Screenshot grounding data
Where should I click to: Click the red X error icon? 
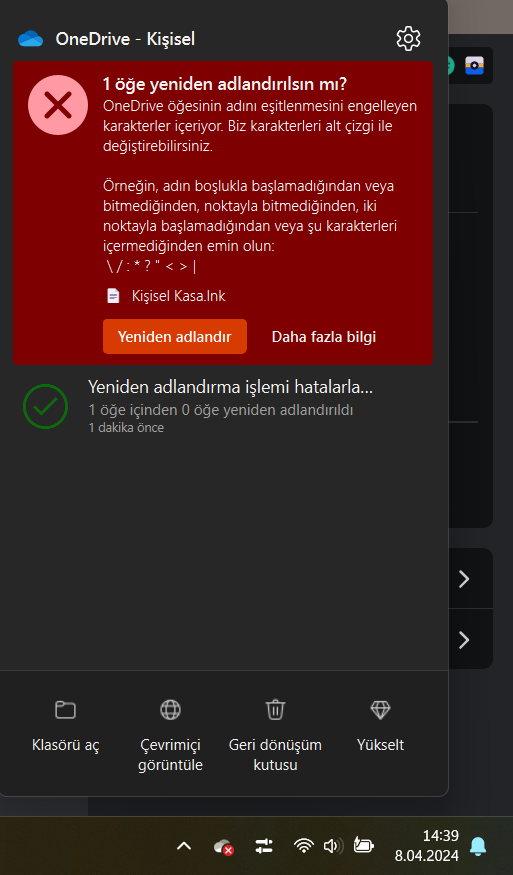tap(58, 105)
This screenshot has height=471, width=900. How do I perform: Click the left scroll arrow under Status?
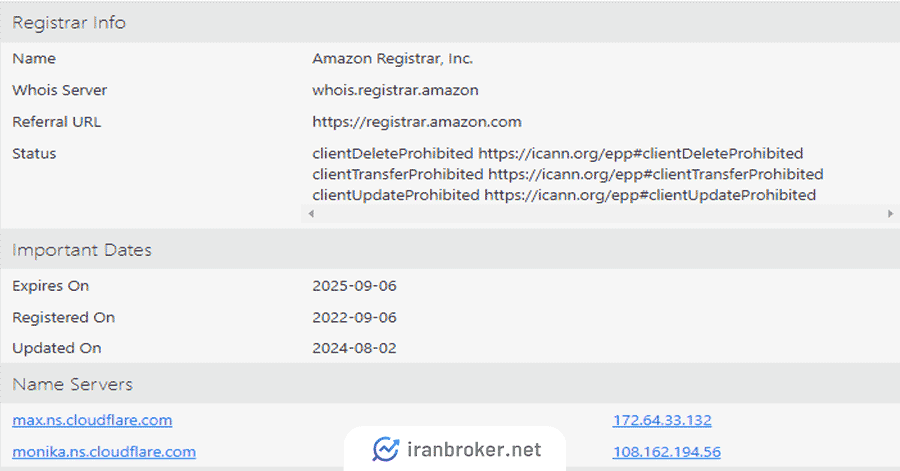(x=311, y=214)
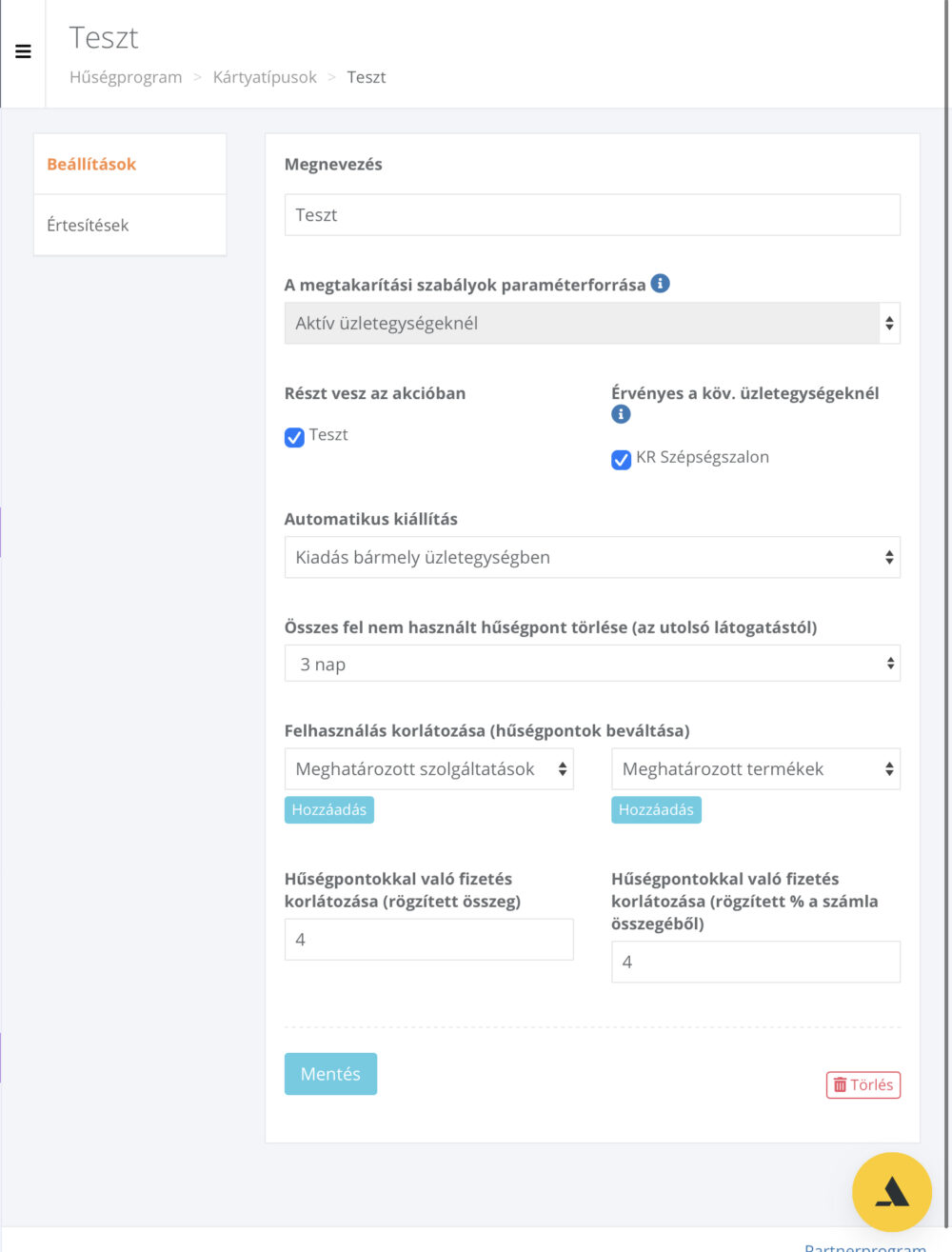The width and height of the screenshot is (952, 1252).
Task: Click Hozzáadás under Meghatározott termékek
Action: 656,810
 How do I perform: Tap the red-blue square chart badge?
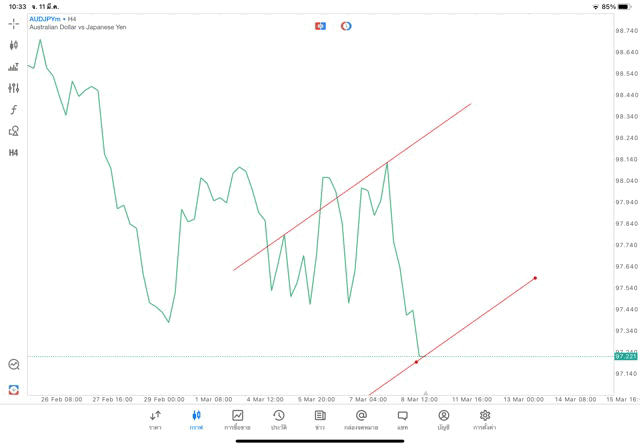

## Task item
The records above are to be restated exactly, with all pictures omitted.

## Answer
Where should I click to: Click the red X error icon? 
tap(58, 105)
This screenshot has height=471, width=900. How do I perform: Click the left scroll arrow under Status?
(x=311, y=214)
The width and height of the screenshot is (952, 1252).
Task: Click Hozzáadás under Meghatározott termékek
Action: 656,810
 How do I perform: Tap the red-blue square chart badge?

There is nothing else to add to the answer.